— start Document excerpt —

For the first time since I became public editor, the executive
editor and the publisher have declined to respond to my requests for
information about news-related decision-making. My queries concerned
the timing of the exclusive Dec. 16 article about President Bush's
secret decision in the months after 9/11 to authorize the
warrantless eavesdropping on Americans in the United States.
I e-mailed a list of 28 questions to Bill Keller, the executive
editor, on Dec. 19, three days after the article appeared. He
promptly declined to respond to them. I then sent the same questions
to Arthur Sulzberger Jr., the publisher, who also declined to
respond. They held out no hope for a fuller explanation in the
future.
Despite this stonewalling, my objectives today are to assess the
flawed handling of the original explanation of the article's path
into print, and to offer a few thoughts on some factors that could
have affected the timing of the article. My intention is to do so
with special care, because my 40-plus years of newspapering leave me
keenly aware that some of the toughest calls an editor can face are
involved here - those related to intelligence gathering,
election-time investigative articles and protection of sources. On
these matters, reasonable disagreements can abound inside the
newsroom.
(A word about my reporting for this column: With the top Times
people involved in the final decisions refusing to talk and urging
everyone else to remain silent, it seemed clear to me that chasing
various editors and reporters probably would yield mostly anonymous
comments that the ultimate decision-makers would not confirm or
deny. So I decided not to pursue those who were not involved in the
final decision to publish the article - or to refer to Times
insiders quoted anonymously in others' reporting.)
At the outset, it's essential to acknowledge the far-reaching
importance of the eavesdropping article's content to Times readers
and to the rest of the nation. Whatever its path to publication, Mr.
Sulzberger and Mr. Keller deserve credit for its eventual appearance
in the face of strong White House pressure to kill it. And the basic
accuracy of the account of the eavesdropping stands unchallenged - a
testament to the talent in the trenches.
But the explanation of the timing and editing of the front-page
article by James Risen and Eric Lichtblau caused major concern for
scores of Times readers. The terse one-paragraph explanation noted
that the White House had asked for the article to be killed. "After
meeting with senior administration officials to hear their concerns,
the newspaper delayed publication for a year to conduct additional
reporting," it said. "Some information that administration officials
argued could be useful to terrorists has been omitted."

— end Document excerpt —
— start Dataset —

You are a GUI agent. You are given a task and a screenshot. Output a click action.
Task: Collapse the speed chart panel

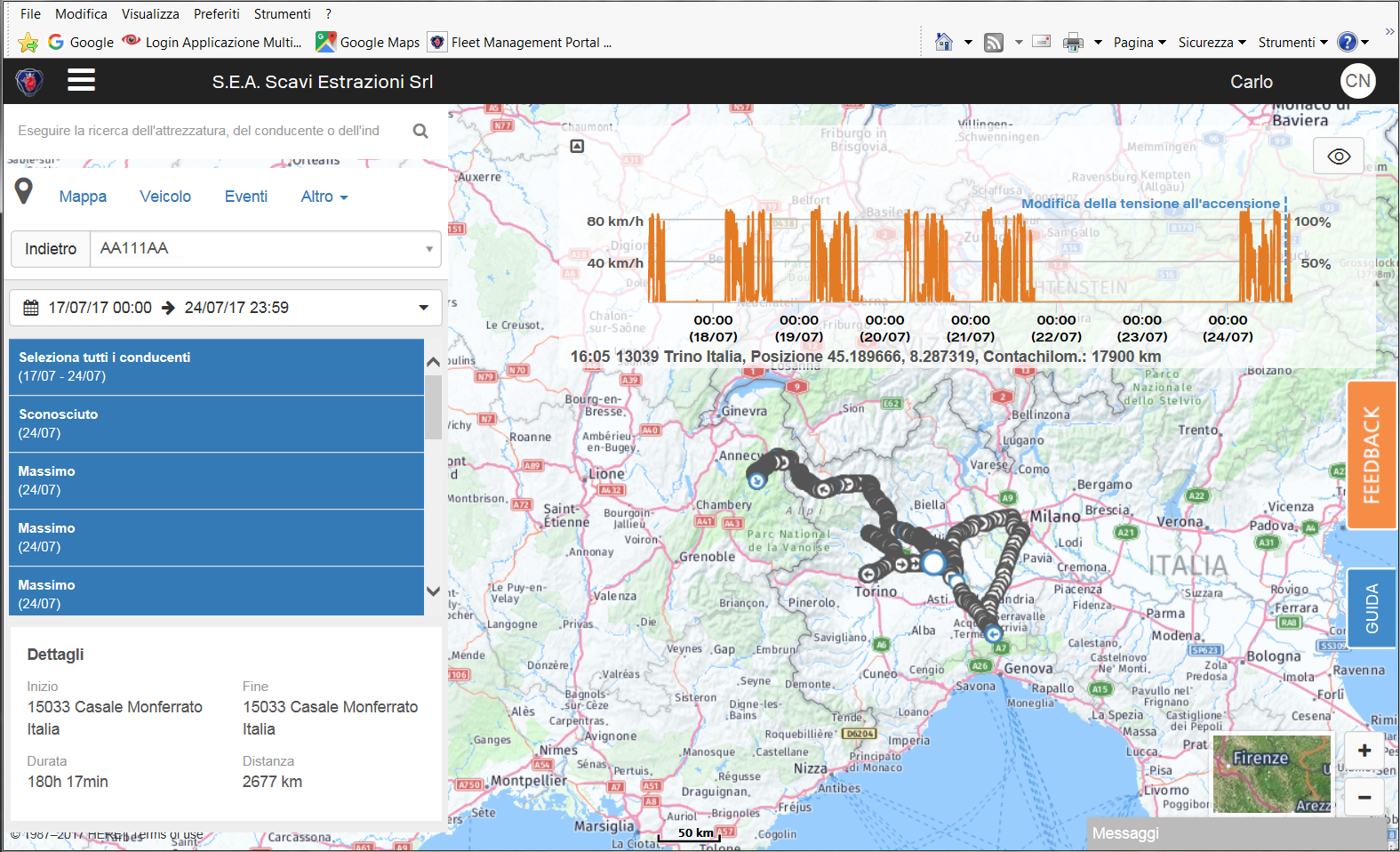(x=577, y=146)
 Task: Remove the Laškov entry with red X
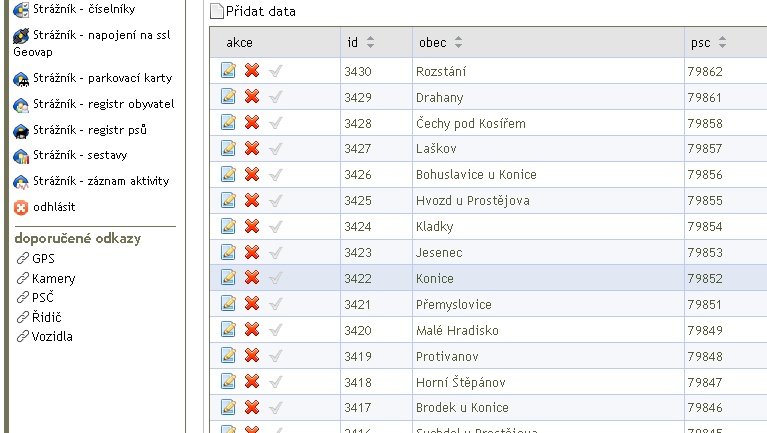[252, 148]
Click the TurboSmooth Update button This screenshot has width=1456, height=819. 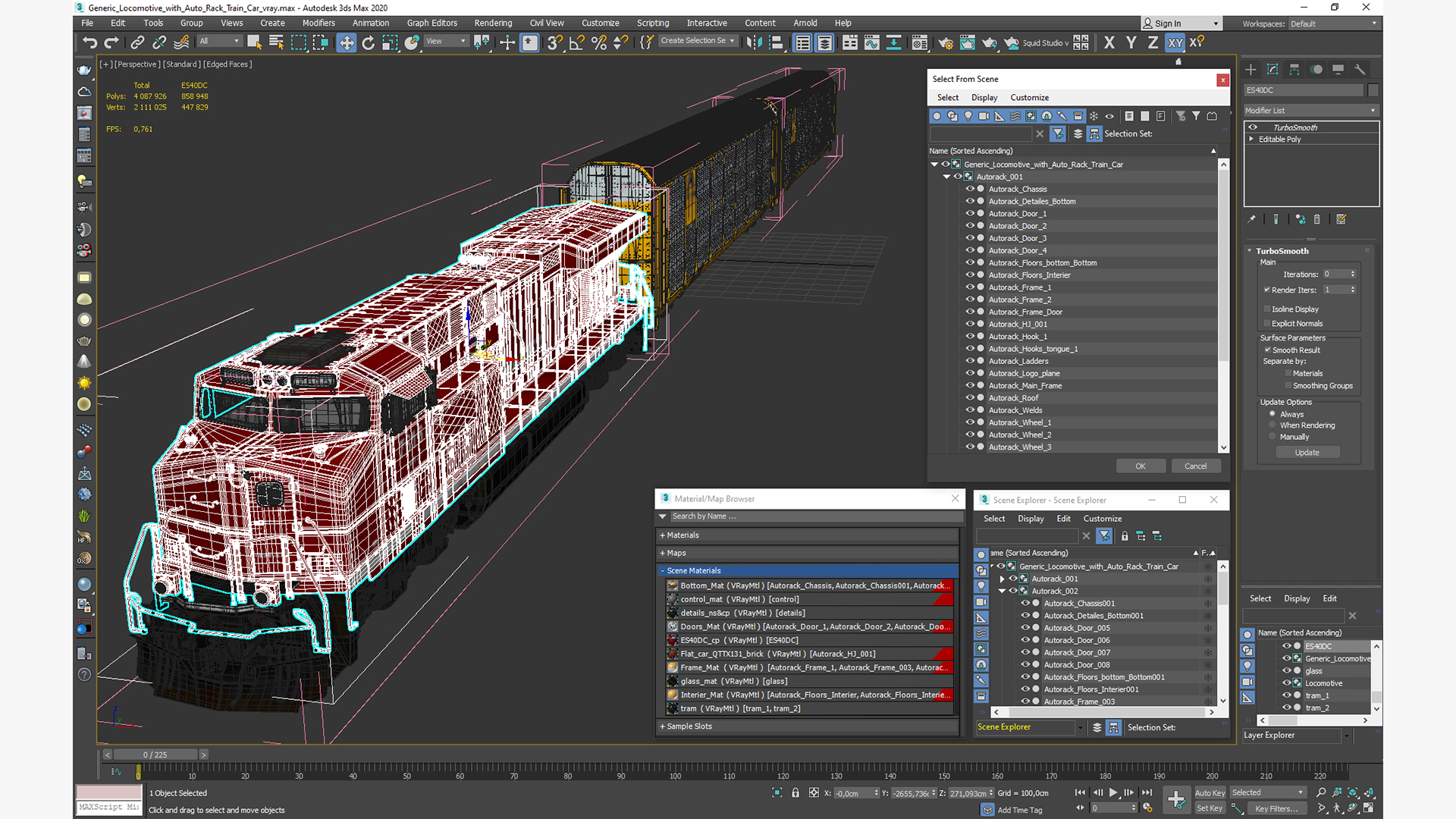coord(1307,453)
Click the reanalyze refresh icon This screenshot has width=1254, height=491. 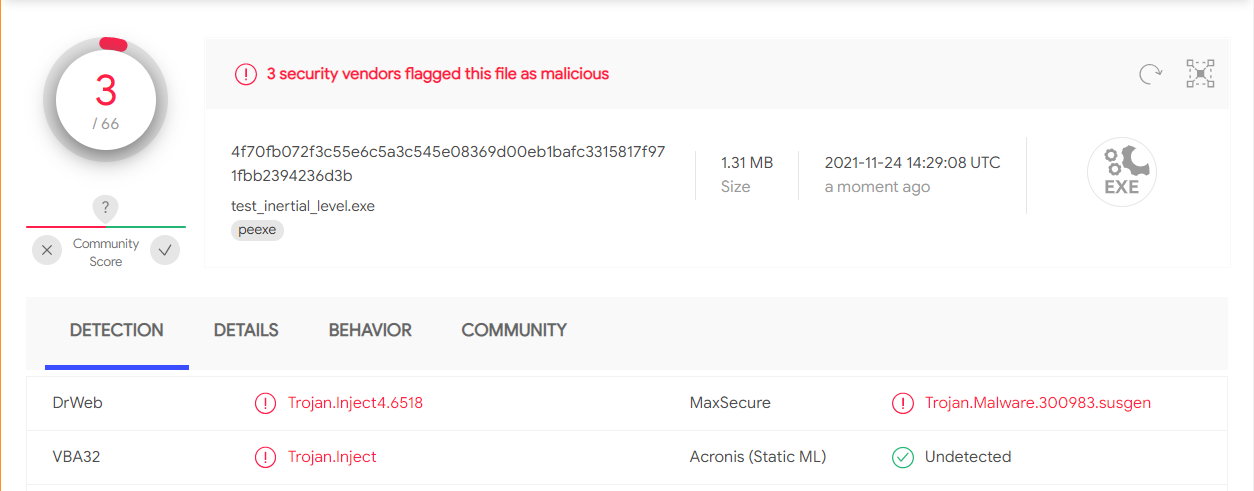[1151, 74]
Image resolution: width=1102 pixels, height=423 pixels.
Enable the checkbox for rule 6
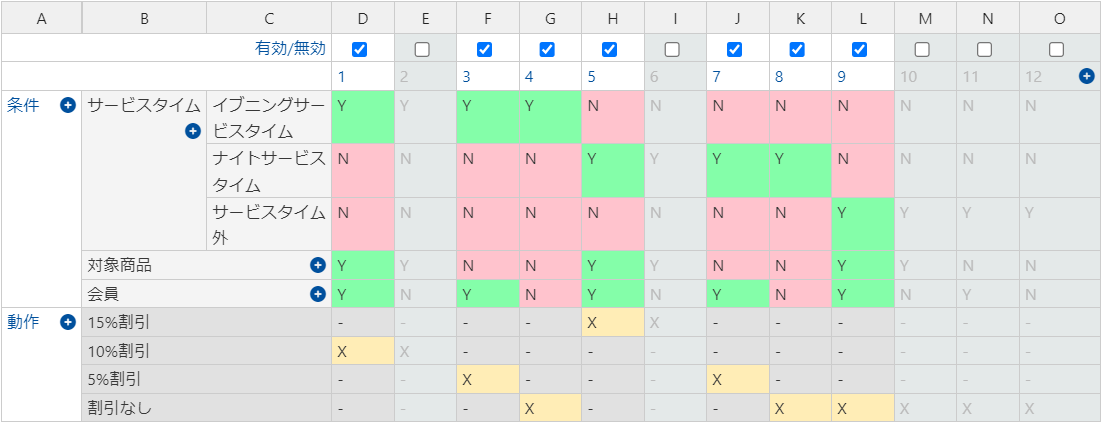pyautogui.click(x=672, y=49)
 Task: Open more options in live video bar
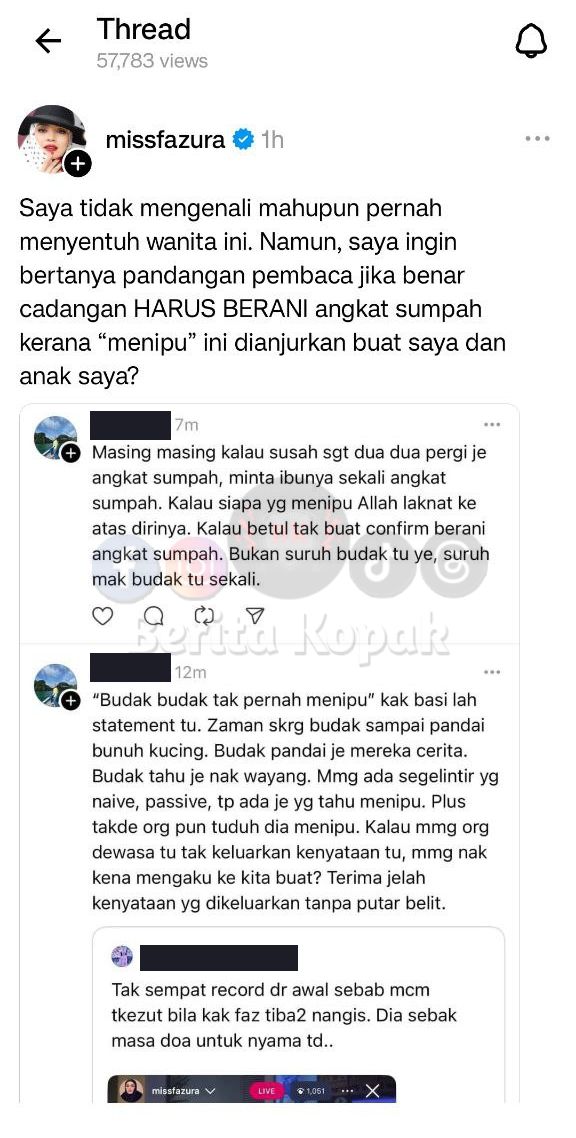(347, 1091)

— end Dataset —

*What you will do*.
- 1) In the public editor's column, how many questions were e-mailed to Bill Keller?
- 2) For each statement, say whether the public editor's column agrees with it, and quote the words that decide it.
(a) Bill Keller answered the questions after some delay.
(b) The newspaper held back the eavesdropping article for a year.
(c) The basic accuracy of the eavesdropping account has been widely disputed.
- 3) Carry the public editor's column forward from its last sentence.

*Results for the exercise*.
- 1) 28 questions.

- 2)
(a) No: "He promptly declined to respond to them."
(b) Yes: "the newspaper delayed publication for a year to conduct additional reporting"
(c) No: "the basic accuracy of the account of the eavesdropping stands unchallenged"

- 3)
If Times editors hoped the brief mention of the one-year delay and
the omitted sensitive information would assure readers that great
caution had been exercised in publishing the article, I think they
miscalculated. The mention of a one-year delay, almost in passing,
cried out for a fuller explanation. And the gaps left by the
explanation hardly matched the paper's recent bold commitments to
readers to explain how news decisions are made.
At the very least, The Times should have told readers in the article
why it could not address specific issues. At least some realization
of this kicked in rather quickly after publication. When queried by
reporters for other news media on Dec. 16, Mr. Keller offered two
prepared statements that shed some additional light on the timing
and handling of the article.
The longer of Mr. Keller's two prepared statements said the paper
initially held the story based on national security considerations
and assurances that everyone in government believed the expanded
eavesdropping was legal. But when further reporting showed that
legal questions loomed larger than The Times first thought and that
a story could be written without certain genuinely sensitive
technical details, he said, the paper decided to publish. (Mr.
Keller's two prepared statements, as well as some thoughtful reader
comments, are posted on the Public Editor's Web Journal.)
Times readers would have benefited if the explanation in the
original article had simply been expanded to include the points Mr.
Keller made after publication. And if the length of that proved too
clunky for inclusion in the article, the explanation could have been
published as a separate article near the main one. Even the sentence
he provided me as to why he would not answer my questions offered
some possible insight.
Protection of sources is the most plausible reason I've been able to
identify for The Times's woeful explanation in the article and for
the silence of Mr. Sulzberger and Mr. Keller. I base this on Mr.
Keller's response to me: "There is really no way to have a full
discussion of the back story without talking about when and how we
knew what we knew, and we can't do that."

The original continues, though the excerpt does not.